• **EXCERPT**
╔══
A checksum digit is used as an error-detection method.
Take, for instance, the error-detection method of the EAN-13 code:
The checksum digit is generated by:

  • Multiplying each digit in the message alternating by 1 and 3 (the weights)
  • Summing it up
  • Calculating the difference between the nearest multiple of 10 (Maximum possible value) and the sum

E.g:

1214563 -> 1*1 + 2*3 + 1*1 + 4*3 + 5*1 + 6*3 + 3*1 = 46
50 - 46 = 4

Although the EAN-13 code can detect transposition errors (i.e. when two adjacent bits are switched, the checksum will be different) it can't detect an error when two bits with the same weight are swapped.
E.g.: 163 -> checksum digit 8, 361 -> checkdum digit 8

Using a prime checksum, with the first weight being the first prime number, the second weight being the second prime number, etc., errors can be detected when any two bits are swapped. Because the primes act as weights, you have an extra factor, the length of the message l:

  1. Multiply each digit in the message by the nth prime (First digit times the first prime, second digit times the second prime, etc.)
╚══
• **DATASET ENTRIES**
╔══
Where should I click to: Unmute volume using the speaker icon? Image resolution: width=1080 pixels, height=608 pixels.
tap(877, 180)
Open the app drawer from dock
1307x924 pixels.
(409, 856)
╚══
• **ACTIONS TO TAKE**
• A. In the checksum passage, change "EAN-13 code" to "barcode scheme" and give the text between "Take, for instance, the" and "weight are swapped.", inclusive, with that change made.
• B. What steps does the checksum passage give for generating the EAN-13 checksum digit?

• **ANSWERS**
• A.
Take, for instance, the error-detection method of the barcode scheme:
The checksum digit is generated by:

  • Multiplying each digit in the message alternating by 1 and 3 (the weights)
  • Summing it up
  • Calculating the difference between the nearest multiple of 10 (Maximum possible value) and the sum

E.g:

1214563 -> 1*1 + 2*3 + 1*1 + 4*3 + 5*1 + 6*3 + 3*1 = 46
50 - 46 = 4

Although the barcode scheme can detect transposition errors (i.e. when two adjacent bits are switched, the checksum will be different) it can't detect an error when two bits with the same weight are swapped.

• B.
- Multiply each digit in the message alternately by 1 and 3 (the weights).
- Sum the results.
- Calculate the difference between the nearest multiple of 10 and the sum.